Table 2 Key elements and challenges at different stages of life across PROS disorders

Path to diagnosis

Some PROS conditions may be apparent very early in development. Routine ultrasound performed during pregnancy may reveal a potential issue with the fetus, such as an enlarged head, enlarged or asymmetrical limbs, extra fluid, or extra/fused digits. These findings may lead to additional tests and scans, and parents may feel nervous and unsure about what to do to help their child. When an anomaly is visible at birth, parents are typically worried and anxious, and may realize their lives and their child’s life will not be what they envisioned. Other PROS conditions, such as fibroadipose vascular anomaly (FAVA) and complex lymphatic anomaly (CLA), tend to appear later; in this case, parents may be unprepared and feel overwhelmed at the thought of their child having a rare, complex medical condition.

Due to the rarity of PROS, patients and their families may struggle for years to obtain a correct diagnosis. They are often referred to a succession of different specialists depending on the type of anomaly, thereby delaying appropriate treatment. After symptoms appear, patients are most likely to be seen by family pediatricians (US, 80%; Germany, 67%; France, 88%), general practitioners (US; 50%, Germany; 38%, France, 50%), or dermatologists (US, 38%; Germany, 57%; France, 44%). In Germany, patients are often quickly referred to a geneticist at a rare disease reference center if a genetic disorder is suspected. In the US, a majority of patients with PROS conditions (69%) had disease onset at birth or in utero; time to diagnosis of PROS was slightly longer in patients with severe disease vs nonsevere disease (11.6 months vs 8.1 months, respectively).
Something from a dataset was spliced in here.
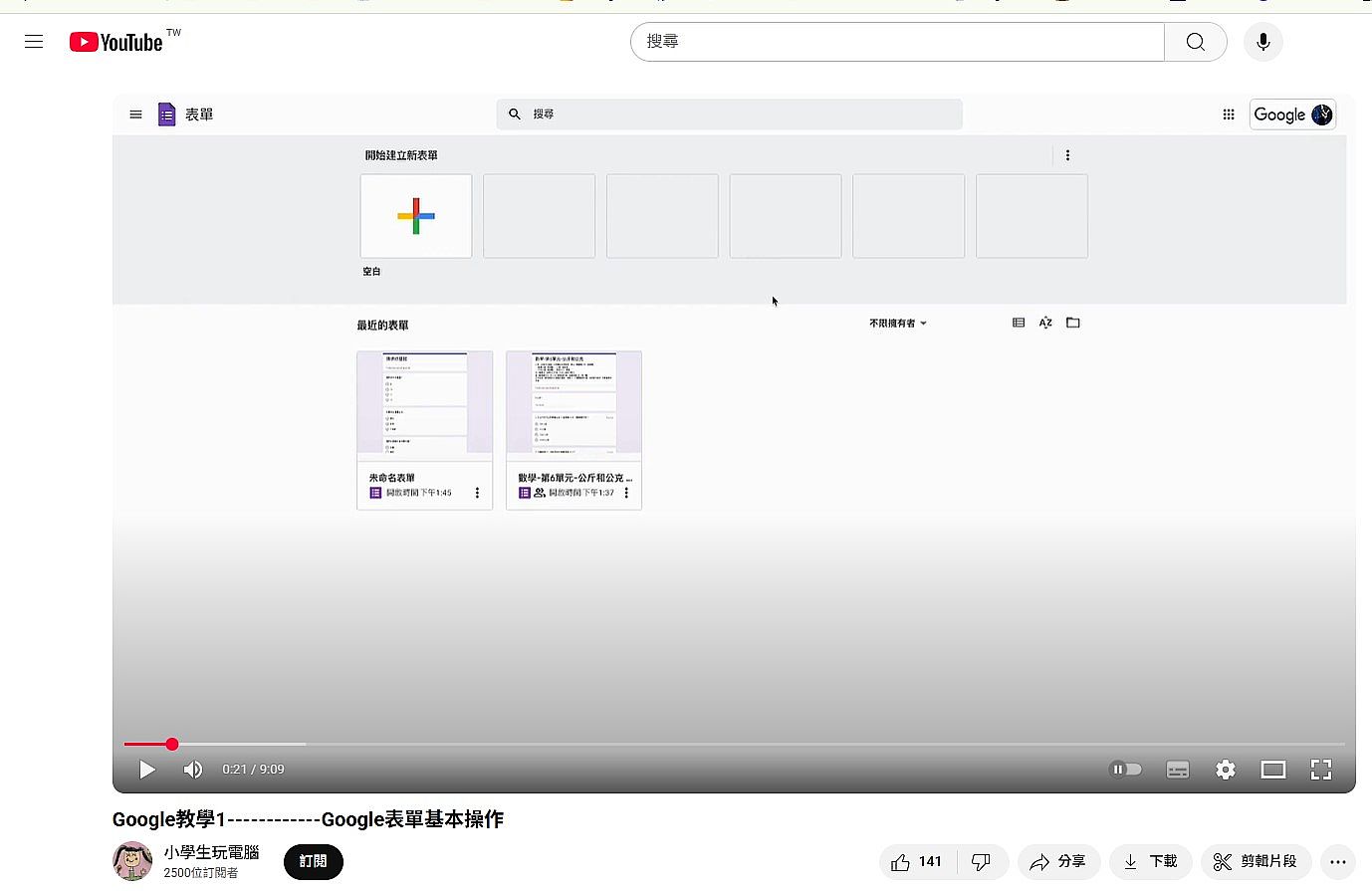Start voice search with the microphone icon
This screenshot has width=1372, height=891.
1262,42
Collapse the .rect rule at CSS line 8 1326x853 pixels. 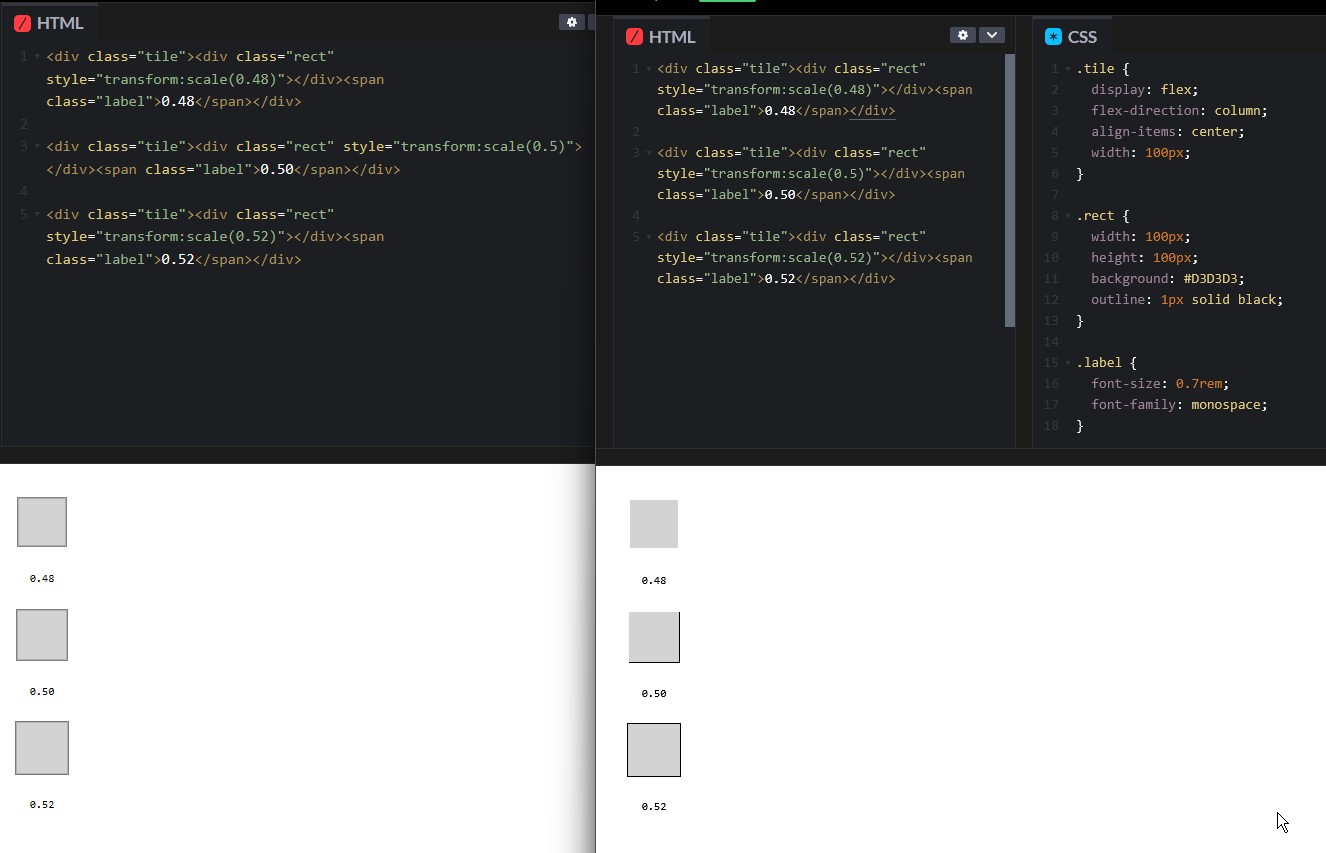(1069, 216)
Our findings in the US revealed that patients with severe disease were much more likely to have received an incorrect or incomplete diagnosis compared with nonsevere disease (22% vs 3%, respectively); clinical diagnosis is complicated by the variability and overlapping phenotypes of PROS disorders [1]. Many doctors are unfamiliar with PROS conditions and may do extensive testing and biopsies that could be harmful. Diagnoses may vary widely depending on the experience of the HCP team, and patients could be diagnosed with one PROS condition only to be rediagnosed with a different PROS condition many years later.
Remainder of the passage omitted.